2.2 Efficiency and Speed of Safetensors
In addition to being secure, safetensors is designed for speed and memory efficiency. Unlike PyTorch's method, which duplicates memory usage during loading, safetensors loads the model directly onto the specified device. For instance, if your model requires 100 GB of memory, the loading process will only use that amount, rather than the 200 GB needed with a pickled model. Additionally, safetensors supports lazy loading, allowing you to access portions of the model without loading it entirely.
Chapter 3: Utilizing Safetensors for Model Management
When loading models from the Hugging Face hub, the transformers library defaults to the safetensors format if available. For example, executing the following command will load the safetensors version of Llama 2 7B:
model = AutoModelForCausalLM.from_pretrained("meta-llama/Llama-2-7b-chat-hf", device_map={"": 0})

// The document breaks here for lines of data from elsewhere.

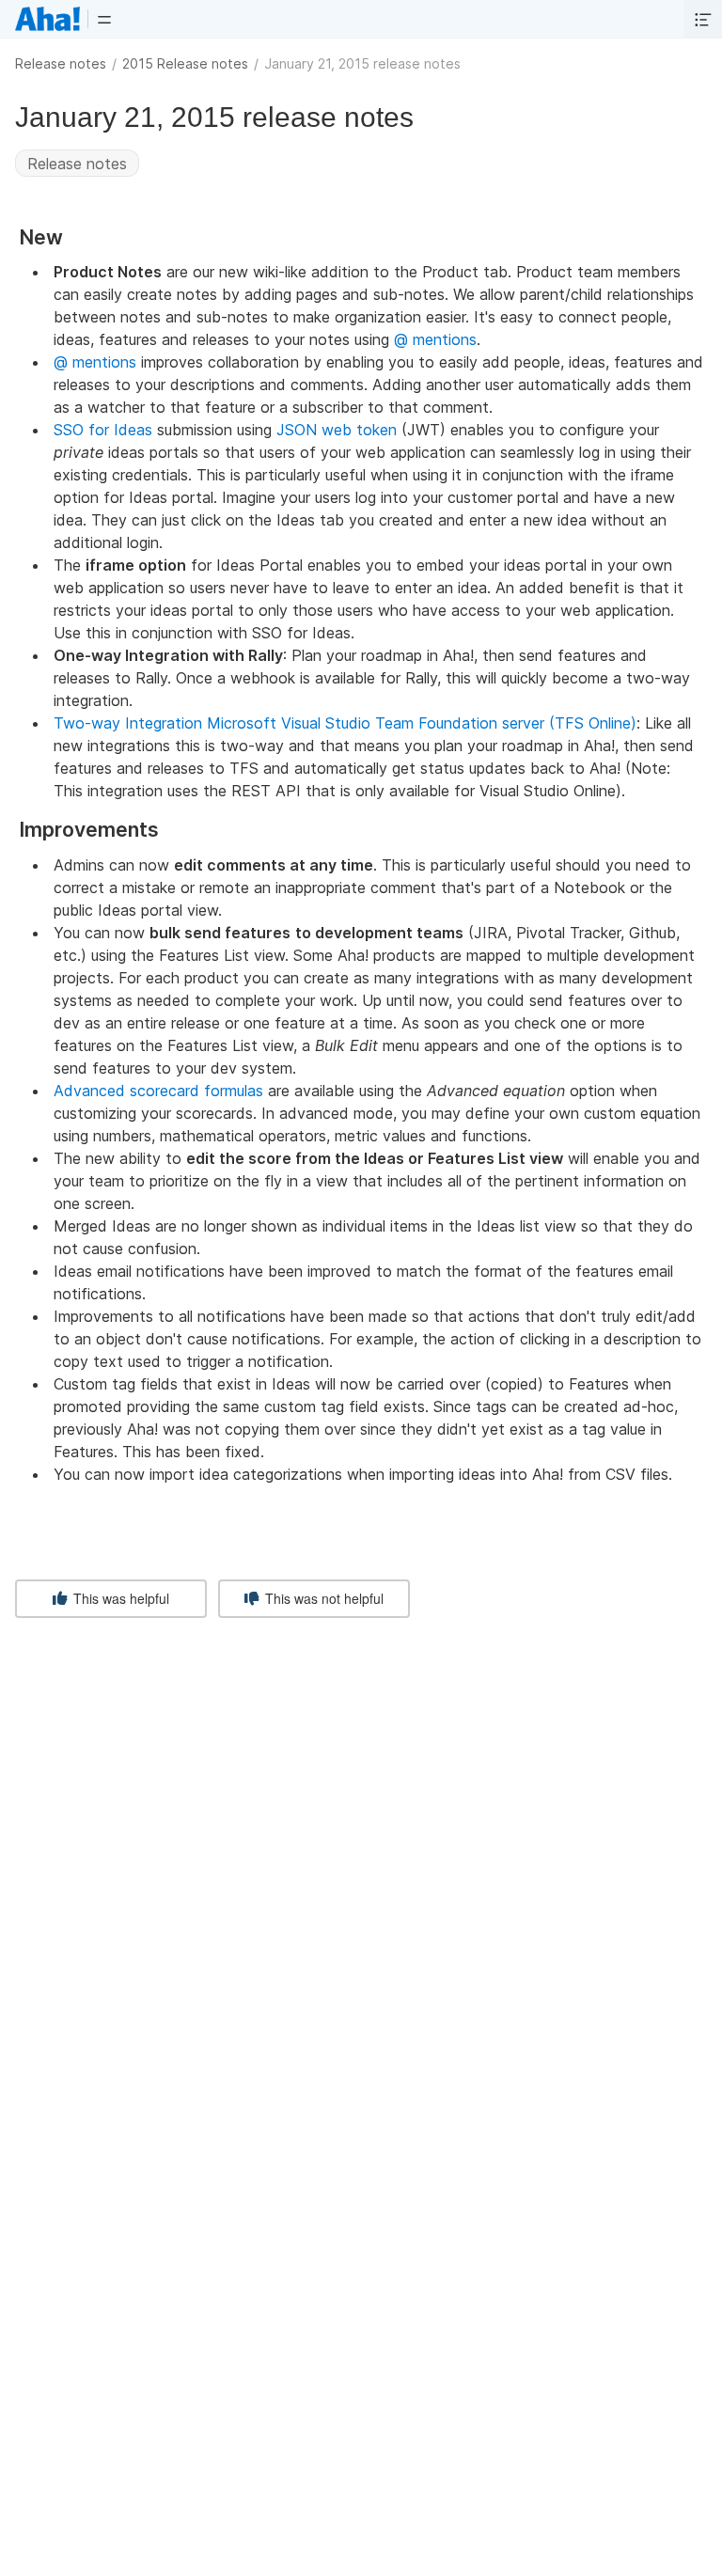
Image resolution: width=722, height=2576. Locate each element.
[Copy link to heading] (71, 238)
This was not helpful (322, 1598)
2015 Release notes (185, 63)
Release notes (60, 63)
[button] (104, 19)
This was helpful (119, 1598)
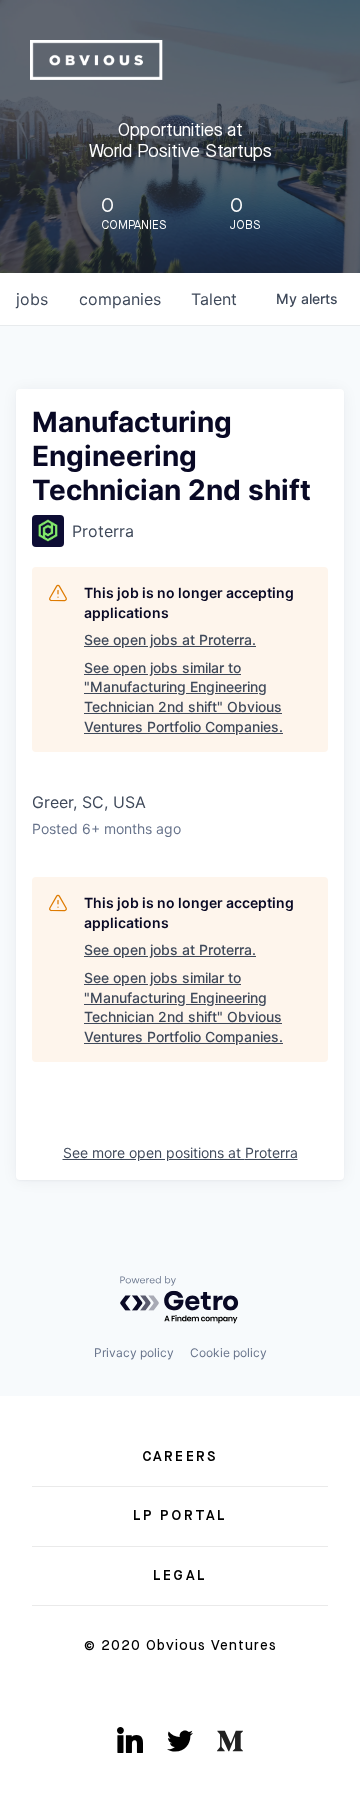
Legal (180, 1576)
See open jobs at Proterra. (170, 639)
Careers (180, 1457)
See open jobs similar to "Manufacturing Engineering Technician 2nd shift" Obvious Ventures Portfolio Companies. (183, 697)
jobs (32, 299)
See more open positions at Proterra (180, 1152)
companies (120, 299)
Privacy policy (134, 1352)
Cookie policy (228, 1352)
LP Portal (180, 1516)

3.1 Loading and Saving Models
To save a model in the safetensors format, use the safe_serialization=True parameter:
model.save_pretrained("llama2_safetensors", safe_serialization=True)
This command will create a directory containing .safetensors files.
3.2 Converting Existing Models
If you have models stored in the pickled format, the Hugging Face Hub can automatically convert them to safetensors. However, you can also perform the conversion manually, though it’s advisable to do so in a controlled environment like Google Colab.
Chapter 4: Benchmarking Safetensors
For detailed benchmark results comparing safetensors with traditional methods, refer to the original article on The Kaitchup.
Conclusion: The Future of Model Loading
Safetensors stands out as a faster, safer, and more memory-efficient alternative to the conventional PyTorch pickle method. While there are other options available, few offer the same level of efficiency and security that safetensors provides.